UK bid to help end child labour hailed as critical by anti-slavery group founder
The British Government's intervention to help stamp out child labour and human trafficking is critical, a billionaire businessman bidding to end modern slavery said.
The measures will help spot vulnerable people most at risk of exploitation and strengthen the response from law enforcement agencies in Commonwealth countries.
As part of the plan, the UK will work in countries such as Sri Lanka and Malawi to build the capacity of police forces and prosecutors to root out human trafficking and increase the number of convictions for the crime.
Andrew Forrest, who founded the Walk Free Foundation to combat slavery, said: "It is a very powerful influence by the British Government. The capital is not enormous but the direction of travel is critical.
"I would encourage the British Government to act by example all over the world."
He urged ministers to encourage the companies they do business with to support measures to end modern slavery.
Forced labour and trafficking affects an estimated 40 million people, the Government has said.
An official package of £5.5 million includes £3 million to help spot and tackle child labour and build capacity to end the practice in Bangladesh, Pakistan and India.
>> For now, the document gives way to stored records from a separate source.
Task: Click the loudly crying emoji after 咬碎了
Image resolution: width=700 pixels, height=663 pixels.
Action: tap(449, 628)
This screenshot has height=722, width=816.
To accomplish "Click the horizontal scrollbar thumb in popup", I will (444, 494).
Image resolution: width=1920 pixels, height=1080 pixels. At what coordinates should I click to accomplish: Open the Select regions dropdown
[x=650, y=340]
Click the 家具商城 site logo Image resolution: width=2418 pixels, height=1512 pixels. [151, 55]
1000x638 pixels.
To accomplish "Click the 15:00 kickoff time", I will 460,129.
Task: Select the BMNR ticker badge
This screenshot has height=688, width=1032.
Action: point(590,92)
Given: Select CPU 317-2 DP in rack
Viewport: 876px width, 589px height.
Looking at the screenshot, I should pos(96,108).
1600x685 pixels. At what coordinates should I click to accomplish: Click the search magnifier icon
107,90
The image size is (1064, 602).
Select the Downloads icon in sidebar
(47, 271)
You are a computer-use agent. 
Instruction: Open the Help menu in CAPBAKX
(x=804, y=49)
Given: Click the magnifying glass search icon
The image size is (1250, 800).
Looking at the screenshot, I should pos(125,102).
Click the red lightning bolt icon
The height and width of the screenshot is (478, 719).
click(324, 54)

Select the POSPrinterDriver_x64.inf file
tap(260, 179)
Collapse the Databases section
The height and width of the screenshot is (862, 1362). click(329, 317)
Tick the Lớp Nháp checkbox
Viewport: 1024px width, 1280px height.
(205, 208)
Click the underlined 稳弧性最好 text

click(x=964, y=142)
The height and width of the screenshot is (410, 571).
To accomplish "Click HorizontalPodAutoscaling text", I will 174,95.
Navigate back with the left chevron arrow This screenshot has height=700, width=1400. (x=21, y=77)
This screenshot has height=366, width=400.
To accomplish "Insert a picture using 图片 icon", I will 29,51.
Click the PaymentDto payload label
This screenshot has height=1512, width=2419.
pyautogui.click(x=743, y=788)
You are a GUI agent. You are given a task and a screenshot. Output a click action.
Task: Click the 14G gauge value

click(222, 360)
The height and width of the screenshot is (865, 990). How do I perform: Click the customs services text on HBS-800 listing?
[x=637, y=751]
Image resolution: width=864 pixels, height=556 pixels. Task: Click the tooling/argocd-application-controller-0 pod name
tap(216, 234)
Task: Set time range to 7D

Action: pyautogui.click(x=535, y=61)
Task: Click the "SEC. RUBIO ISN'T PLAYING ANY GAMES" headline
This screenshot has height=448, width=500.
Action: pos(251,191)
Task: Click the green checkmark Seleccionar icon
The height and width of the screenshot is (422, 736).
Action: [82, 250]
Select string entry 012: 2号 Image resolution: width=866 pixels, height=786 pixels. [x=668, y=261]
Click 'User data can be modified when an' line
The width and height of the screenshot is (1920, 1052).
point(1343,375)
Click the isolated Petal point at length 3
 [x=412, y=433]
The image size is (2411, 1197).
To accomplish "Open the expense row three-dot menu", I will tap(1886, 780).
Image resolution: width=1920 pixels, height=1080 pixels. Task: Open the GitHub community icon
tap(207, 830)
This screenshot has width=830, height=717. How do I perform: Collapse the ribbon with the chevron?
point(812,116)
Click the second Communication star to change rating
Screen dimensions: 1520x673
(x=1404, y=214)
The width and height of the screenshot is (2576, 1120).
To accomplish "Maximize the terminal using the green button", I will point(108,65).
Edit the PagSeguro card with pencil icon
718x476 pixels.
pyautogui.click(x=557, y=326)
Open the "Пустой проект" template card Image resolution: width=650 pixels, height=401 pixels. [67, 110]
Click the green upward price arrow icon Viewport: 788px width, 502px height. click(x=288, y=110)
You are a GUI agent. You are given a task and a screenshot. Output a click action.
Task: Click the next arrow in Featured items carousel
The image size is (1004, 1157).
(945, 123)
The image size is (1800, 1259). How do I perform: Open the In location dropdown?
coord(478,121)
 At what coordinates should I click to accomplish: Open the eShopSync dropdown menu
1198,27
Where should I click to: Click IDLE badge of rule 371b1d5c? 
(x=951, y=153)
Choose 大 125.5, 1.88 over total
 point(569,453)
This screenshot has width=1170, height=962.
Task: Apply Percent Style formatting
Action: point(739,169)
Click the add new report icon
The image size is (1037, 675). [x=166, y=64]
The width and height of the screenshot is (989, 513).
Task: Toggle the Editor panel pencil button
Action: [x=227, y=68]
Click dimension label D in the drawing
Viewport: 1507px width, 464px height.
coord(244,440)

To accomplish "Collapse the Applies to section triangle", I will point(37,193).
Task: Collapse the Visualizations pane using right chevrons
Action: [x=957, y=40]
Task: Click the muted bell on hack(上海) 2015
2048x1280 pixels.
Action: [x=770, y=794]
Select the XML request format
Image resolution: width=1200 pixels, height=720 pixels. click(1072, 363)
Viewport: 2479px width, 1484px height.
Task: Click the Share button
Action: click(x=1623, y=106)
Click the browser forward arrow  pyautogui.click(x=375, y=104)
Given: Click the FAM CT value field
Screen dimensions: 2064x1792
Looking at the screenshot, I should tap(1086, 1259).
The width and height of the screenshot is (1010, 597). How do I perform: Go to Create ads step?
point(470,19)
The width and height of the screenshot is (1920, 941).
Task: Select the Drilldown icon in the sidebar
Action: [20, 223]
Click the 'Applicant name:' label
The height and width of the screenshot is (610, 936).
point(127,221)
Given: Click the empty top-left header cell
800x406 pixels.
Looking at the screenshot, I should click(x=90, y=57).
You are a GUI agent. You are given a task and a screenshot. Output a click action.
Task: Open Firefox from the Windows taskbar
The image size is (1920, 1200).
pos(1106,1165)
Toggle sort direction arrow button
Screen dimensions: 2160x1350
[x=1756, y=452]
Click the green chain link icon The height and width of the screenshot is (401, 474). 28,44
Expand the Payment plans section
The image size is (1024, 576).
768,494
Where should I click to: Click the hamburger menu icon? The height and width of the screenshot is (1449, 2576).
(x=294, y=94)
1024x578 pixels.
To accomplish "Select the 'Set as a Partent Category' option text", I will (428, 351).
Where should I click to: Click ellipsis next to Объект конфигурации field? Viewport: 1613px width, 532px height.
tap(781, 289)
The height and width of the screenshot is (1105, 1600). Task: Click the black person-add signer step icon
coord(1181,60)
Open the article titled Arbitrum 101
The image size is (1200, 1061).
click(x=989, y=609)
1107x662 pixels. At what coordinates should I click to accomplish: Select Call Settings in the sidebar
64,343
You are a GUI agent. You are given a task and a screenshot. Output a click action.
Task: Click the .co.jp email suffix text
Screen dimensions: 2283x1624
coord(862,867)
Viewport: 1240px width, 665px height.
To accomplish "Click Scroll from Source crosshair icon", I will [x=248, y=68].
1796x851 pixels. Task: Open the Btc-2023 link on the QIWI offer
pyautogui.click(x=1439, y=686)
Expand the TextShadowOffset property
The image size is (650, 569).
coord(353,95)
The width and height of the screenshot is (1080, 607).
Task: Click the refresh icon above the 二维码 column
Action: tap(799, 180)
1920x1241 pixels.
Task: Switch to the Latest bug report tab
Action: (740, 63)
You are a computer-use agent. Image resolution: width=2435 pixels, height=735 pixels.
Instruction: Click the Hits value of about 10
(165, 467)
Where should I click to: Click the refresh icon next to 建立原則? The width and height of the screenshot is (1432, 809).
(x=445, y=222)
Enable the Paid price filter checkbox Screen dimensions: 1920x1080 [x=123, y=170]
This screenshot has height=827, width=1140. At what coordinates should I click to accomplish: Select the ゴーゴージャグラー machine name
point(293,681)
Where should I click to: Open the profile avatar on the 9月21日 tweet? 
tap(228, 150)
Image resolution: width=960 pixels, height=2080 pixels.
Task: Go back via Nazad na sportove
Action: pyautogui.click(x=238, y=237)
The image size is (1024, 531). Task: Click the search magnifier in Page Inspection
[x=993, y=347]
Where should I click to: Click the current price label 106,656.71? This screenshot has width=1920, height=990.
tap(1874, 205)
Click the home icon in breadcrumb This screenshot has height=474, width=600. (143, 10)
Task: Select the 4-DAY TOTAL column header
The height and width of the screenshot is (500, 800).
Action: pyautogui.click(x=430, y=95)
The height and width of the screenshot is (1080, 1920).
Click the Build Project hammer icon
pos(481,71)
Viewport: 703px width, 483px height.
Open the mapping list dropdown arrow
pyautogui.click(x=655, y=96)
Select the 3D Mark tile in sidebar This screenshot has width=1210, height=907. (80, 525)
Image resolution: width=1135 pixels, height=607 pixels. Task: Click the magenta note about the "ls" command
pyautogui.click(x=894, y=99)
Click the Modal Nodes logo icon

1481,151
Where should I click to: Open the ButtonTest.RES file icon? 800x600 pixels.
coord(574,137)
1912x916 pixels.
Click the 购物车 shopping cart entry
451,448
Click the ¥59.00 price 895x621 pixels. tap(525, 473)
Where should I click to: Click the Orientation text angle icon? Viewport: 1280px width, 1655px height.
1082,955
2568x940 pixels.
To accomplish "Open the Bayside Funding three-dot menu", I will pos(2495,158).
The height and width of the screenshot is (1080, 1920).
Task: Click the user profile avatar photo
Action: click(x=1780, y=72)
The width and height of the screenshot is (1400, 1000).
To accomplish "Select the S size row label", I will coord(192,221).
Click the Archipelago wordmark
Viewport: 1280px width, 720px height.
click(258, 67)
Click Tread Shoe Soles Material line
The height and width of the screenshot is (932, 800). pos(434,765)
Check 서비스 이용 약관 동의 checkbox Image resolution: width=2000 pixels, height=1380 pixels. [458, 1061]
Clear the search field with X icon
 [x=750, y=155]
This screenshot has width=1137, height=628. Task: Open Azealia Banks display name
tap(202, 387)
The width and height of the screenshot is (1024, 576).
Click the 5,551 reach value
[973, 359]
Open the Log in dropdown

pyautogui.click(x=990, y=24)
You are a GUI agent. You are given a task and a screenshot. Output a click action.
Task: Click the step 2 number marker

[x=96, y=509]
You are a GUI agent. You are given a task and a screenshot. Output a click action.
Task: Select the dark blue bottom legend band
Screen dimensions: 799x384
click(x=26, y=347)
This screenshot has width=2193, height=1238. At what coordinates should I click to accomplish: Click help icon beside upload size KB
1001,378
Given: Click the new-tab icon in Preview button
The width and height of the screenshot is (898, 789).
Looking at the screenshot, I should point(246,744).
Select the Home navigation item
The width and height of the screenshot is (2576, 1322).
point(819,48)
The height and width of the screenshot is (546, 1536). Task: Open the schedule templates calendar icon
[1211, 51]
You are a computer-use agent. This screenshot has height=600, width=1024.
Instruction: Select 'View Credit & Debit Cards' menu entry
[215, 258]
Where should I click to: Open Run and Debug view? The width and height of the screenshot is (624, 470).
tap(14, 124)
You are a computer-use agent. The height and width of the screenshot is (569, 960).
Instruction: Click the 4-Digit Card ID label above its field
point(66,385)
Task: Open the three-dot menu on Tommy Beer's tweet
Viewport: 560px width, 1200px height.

Some £2 million will strengthen law enforcement agencies' abilities in India, Sri Lanka, Malawi and Zambia while £500,000 will support new legislation in nine Commonwealth countries.
Mr Forrest, an Australian philanthropist and business leader in the mining sector, added: "It is certainly very much a step in the right direction.
"We are delighted that the UK continues to show leadership here.
"It is not enormous but a trend is a trend.
"The fact that the British Government are prepared to step up and do this is fantastic."
This week he launched the Foundation's Towards a Common Future report at Australia House in London and said even the largest British companies had not been exempt from the problem in the past.
The use of anti-modern slavery legislation has made it more difficult for companies to remain unaware of what is happening in their supply chains, Mr Forrest said.
The Foundation's report urged the Commonwealth nations to criminalise all forms of exploitation and set appropriate penalties.
It said the minimum age for legal marriage should be raised to 18 and laws should be strengthened to protect labour rights.
It also urged that more be done to train and adequately resource law enforcement and better training of support workers to identify victims.
Mr Forrest added: "The truth is that ordinary people everywhere in the world, including the UK, unwittingly come into contact with victims of modern slavery every day - we might walk past a little girl trapped in a forced marriage, a hotel cleaner that has had her passport confiscated, or touch this crime through the clothes and products made through illegal forced labour that we use every day.
"Given the strength and moral standing of the Commonwealth, we cannot stand idly by while over 40 million people remain victims of modern slavery around the world."